Home Artificial Intelligence Synthetic Data : Faking it until Making it

Synthetic Data : Faking it until Making it

4
Synthetic Data : Faking it until Making it

Speciale Invest
Image by Gerd Altmann from Pixabay

There could possibly be no greater conspiracy theory than the Simulation Hypothesis. It proposes that all the things, except Nothing, is fake and essentially a manipulative alternative reality designed to idiot our senses. Seems like a dystopian episode of Black Mirror already? It doesn’t must be.

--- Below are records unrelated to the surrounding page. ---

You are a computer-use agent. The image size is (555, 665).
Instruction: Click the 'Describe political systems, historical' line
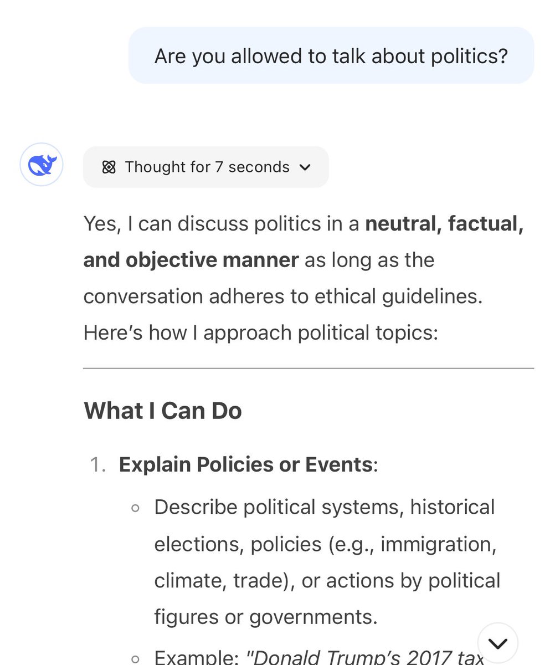pos(325,507)
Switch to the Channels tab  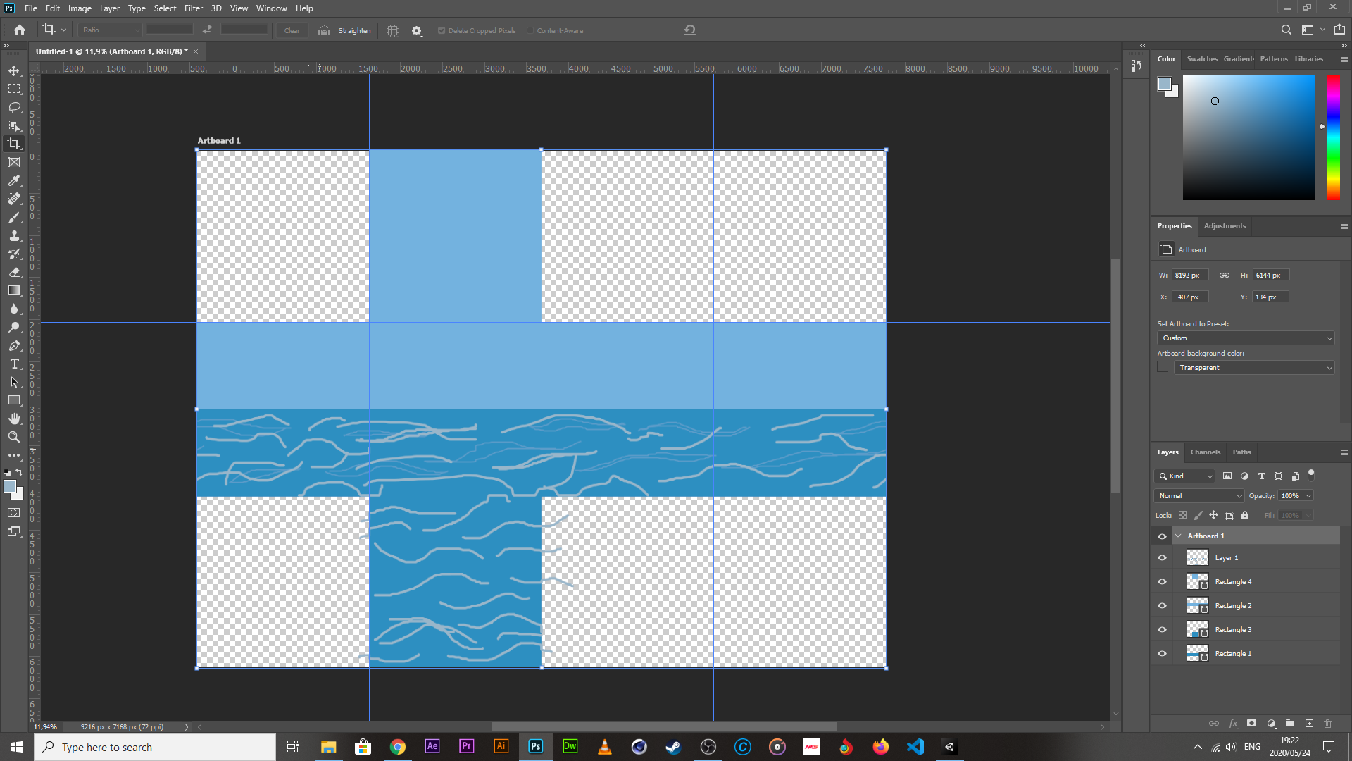(1205, 452)
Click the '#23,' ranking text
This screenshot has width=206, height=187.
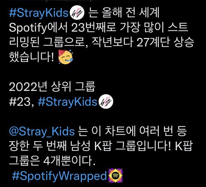tap(22, 102)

The world of Synthetic Data is already throughout us, and here to remain. And it’s so far more than simply deep fakes (an actual and worrisome societal problem).

In this text, we would like to impress upon you that synthetic data could be a force for good. And never only a force for good, that it could actually actually solve real problems with massive business outcomes that were previously considered inconceivable. We are going to then follow up with our observations and learnings from this market.

So let’s get right into it.

Synthetic data is a sort of information that’s artificially created or generated by computer programs or algorithms, as an alternative of being collected from real-life sources. It’s designed to mimic or resemble real data, however it isn’t derived from actual observations or measurements.

Today, most of us engage with AI-generated texts, videos, audio, and more already in our day-to-day lives.

You usually tend to have come across it in consumer use cases equivalent to Chat GPT, text-to-image generation (we’ve got all seen the stunning images created on Midjourney), gaming, social media, and communication.

You may try fooling around with replica.ai, an AI companion — AI friend, mentor, and coach — personalized to users’ preferences and contexts that has clocked 10M+ in user base. It claims massive stickiness — with some users on the platform for 3–4 years now.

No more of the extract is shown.